Money is not just a medium of exchange; amongst other things, its current form is also a store of value. Married to an economic model such as capitalism, this can only lead to gross inequality. I don’t feel this needs much qualification, we all know that the saying “the rich get rich, whilst the poor get poorer” is a truism. You only have to look at a report in 2006 by the World Institute for Development Economics Research of the United Nations, which states that 1% of the world’s adults now own 40% of its wealth.
Some will claim that because of the monetary capitalist system, all have been risen up, even if a few have done much better than others. This never comes from the mouths of the 3 billion people living in absolute poverty, or the 25,000-50,000 parents who lose a child to starvation every day. Absolute poverty aside, just as many social issues can stem from relative poverty, that perceived sense of injustice that people who struggle through life, on a daily basis, feel towards what many describe as ‘the elite’, those who hoard the wealth the working classes created, and whom then use that very wealth to tighten the grip of power on those below that little bit harder. A report by the Guardian newspaper and the London School of Economics (LSE)(26) highlighted that this perceived inequality was a major reason behind the riots in Tottenham and the rest of the UK in 2011.
What struck me most about the self-righteous outrage after the riots and looting in Tottenham was the fact that those voicing most disgust live lives that are only possible because of our government’s looting of foreign lands, and our corporations’ looting of the oceans, the rainforests, and the hills that home the minerals that we need to produce the landfill of things that we base our everyday lives around. Of course the hypocrisy and absurdity of this was wasted on us all, for little other reason than the looting of the Earth has been culturally normalised, whilst the looting of *JJB Sports* and *Top Man* has been culturally deamed a crime.
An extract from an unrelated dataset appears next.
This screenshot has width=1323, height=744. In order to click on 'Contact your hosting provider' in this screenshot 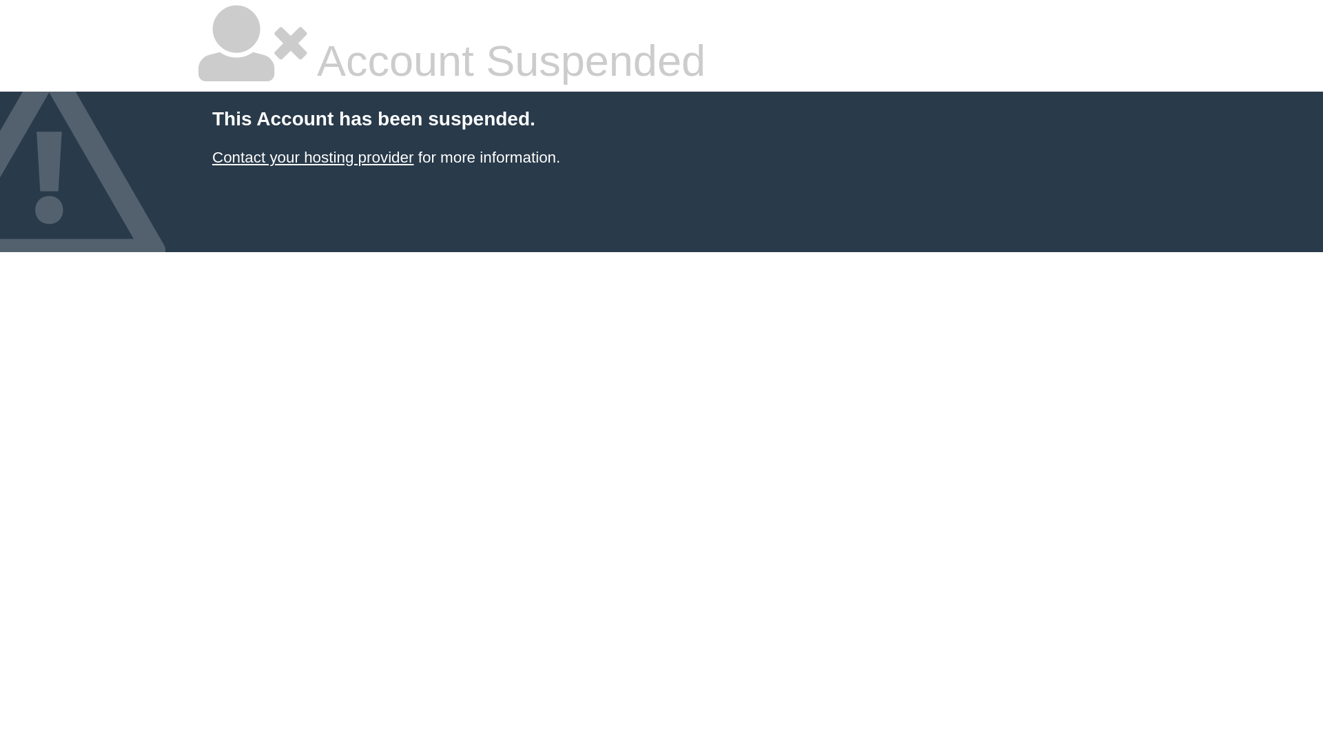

Without money as a store of wealth – and here I mean all forms of money, whether it be private property, gold, dollar or the Bristol pound – these unnecessary inequalities don’t occur to anywhere near the same extent, and therefore there are less of the social problems that go with it. Some prominent economists, from Gesell to Keynes, have tied themselves up in all sorts of complex knots discussing negative interest forms of money, such as demurrage, that they claim could offer the potential to keep money as a medium of exchange and neutralise its function as a store of wealth. But such monetary systems, even if they could work (and I don’t believe they can), are only necessary if we want high technologies. And as I have argued, it is such technologies that are making the planet uninhabitable.
In many of the small societies of the past, where everyone had access to all which was held for the benefit of the collective, theft was unheard of. If you had access to all the wealth of a community, why would you loot?